She ground the leaves down between two stones. When the leaves began to cling together she added a sprinkle of water from the stream.
“This will help,” she told him as she began applying the green goop to Scott’s ankle. From another pocket she removed a strip of red fabric that had, no doubt, once been part of her dress. She bound Scott’s ankle with it. The salve was already dulling the pain. “At least until we make it back to camp.”
“Thank you,” said Scott. Leaning on the stick he cautiously used it as an aid to rise to his feet. Then, once standing, he said: “Camp? Isn’t there… somewhere else you could take me?”
The girl was staring at him intently now. Curiously. “Somewhere… else?” she said.
Scott felt a multitude of words dance on the tip of his tongue, but each sounded nonsensical. He could not form the explanation that he was looking for. For a few moments he stared into the distance and listened to the birds. “I don’t know,” he admitted at last.
“If you can walk: follow me,” she said. “Tell me if I am going too fast.”
At every step the forest contrived to send Scott to his knees. In some places the trees grew so closely together that their branches entwined to form impenetrable walls. There were also stones and rabbit burrows and exposed tree roots that protruded in devilish shapes that could only have been intended to snag the feet of unwary travellers.

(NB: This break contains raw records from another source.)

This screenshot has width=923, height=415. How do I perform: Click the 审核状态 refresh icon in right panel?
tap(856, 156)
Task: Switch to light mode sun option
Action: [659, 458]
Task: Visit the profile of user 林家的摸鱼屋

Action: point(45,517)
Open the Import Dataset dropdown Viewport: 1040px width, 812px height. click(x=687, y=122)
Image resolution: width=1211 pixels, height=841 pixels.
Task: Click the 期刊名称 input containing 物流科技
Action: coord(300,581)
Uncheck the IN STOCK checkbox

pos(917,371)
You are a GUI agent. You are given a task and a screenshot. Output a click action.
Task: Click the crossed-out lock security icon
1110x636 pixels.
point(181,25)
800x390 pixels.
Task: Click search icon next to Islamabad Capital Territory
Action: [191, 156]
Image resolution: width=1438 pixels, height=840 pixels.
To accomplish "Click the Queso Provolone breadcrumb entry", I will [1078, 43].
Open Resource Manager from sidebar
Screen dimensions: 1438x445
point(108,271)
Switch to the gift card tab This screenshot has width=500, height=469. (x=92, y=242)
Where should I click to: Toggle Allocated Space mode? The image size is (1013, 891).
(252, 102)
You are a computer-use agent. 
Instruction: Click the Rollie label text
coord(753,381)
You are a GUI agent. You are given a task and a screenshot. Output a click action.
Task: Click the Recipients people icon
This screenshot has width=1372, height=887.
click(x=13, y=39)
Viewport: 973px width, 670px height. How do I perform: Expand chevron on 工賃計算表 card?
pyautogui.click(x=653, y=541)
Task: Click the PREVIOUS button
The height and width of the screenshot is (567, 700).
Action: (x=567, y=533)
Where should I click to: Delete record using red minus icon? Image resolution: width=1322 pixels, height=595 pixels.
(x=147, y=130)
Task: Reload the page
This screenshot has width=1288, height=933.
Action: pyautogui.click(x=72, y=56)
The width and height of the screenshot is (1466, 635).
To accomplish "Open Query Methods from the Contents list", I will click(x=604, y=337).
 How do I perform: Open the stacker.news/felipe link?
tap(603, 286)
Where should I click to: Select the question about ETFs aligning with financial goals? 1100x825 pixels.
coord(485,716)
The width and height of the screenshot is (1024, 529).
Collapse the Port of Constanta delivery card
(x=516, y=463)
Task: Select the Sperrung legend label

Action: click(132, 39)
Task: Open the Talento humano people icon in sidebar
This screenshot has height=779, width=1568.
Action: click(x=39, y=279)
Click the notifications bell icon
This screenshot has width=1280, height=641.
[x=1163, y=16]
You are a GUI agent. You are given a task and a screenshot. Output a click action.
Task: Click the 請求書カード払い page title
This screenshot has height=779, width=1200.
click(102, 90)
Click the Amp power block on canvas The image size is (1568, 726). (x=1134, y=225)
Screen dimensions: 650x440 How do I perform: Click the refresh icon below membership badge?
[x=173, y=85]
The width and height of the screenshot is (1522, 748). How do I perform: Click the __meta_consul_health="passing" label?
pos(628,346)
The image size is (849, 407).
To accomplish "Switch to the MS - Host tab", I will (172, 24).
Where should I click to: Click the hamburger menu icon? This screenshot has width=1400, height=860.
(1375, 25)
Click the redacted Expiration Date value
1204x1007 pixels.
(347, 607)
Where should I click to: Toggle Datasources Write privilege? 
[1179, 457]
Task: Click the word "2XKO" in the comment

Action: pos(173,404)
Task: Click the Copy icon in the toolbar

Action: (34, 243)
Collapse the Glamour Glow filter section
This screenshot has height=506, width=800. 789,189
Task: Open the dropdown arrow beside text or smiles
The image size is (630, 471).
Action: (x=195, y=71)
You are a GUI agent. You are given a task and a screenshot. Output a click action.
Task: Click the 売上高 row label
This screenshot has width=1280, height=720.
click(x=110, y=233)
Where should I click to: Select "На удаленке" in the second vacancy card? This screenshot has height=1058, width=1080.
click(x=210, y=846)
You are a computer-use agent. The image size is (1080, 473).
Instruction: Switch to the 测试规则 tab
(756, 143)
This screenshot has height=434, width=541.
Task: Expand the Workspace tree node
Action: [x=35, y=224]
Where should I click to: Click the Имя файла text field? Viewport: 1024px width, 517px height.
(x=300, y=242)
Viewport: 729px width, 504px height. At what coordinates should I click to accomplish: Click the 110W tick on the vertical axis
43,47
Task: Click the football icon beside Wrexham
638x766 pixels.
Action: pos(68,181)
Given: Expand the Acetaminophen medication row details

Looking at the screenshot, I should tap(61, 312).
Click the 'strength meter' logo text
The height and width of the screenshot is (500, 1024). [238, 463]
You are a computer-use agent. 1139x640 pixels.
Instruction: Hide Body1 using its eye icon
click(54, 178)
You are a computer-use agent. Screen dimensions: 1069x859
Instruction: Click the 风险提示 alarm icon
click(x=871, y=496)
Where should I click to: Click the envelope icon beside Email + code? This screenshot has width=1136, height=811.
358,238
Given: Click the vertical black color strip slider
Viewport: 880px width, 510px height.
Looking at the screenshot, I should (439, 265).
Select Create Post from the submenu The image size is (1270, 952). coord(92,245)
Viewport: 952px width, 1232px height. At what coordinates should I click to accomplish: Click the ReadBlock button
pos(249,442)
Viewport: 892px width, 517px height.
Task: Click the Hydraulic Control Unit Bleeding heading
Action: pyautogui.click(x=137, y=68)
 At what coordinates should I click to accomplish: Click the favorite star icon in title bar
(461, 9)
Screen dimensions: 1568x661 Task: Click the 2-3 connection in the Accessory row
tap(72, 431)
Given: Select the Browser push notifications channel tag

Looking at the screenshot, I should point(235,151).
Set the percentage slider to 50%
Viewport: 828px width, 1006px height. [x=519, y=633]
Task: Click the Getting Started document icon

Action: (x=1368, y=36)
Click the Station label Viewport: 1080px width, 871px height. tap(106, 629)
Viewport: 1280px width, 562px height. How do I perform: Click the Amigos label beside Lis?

Despite its apparent hostility, Scott could not help but marvel at the way in which the forest unfurled around them as they walked. There were no paths or signs of human habitation. In places the ground was sodden and squelched as they stepped through the thick blanket of leaves. The forest spread out in every direction, plants twisting around and through each other such that none remained untouched by another—all were inexorably locked together by the soil and the vines and the branches.
It formed a symphony composed of unlikely notes of shape and scent: a maddening, overgrown masterpiece. And although he had no memory of how he had come to be here, Scott felt that he had never seen anything so grand.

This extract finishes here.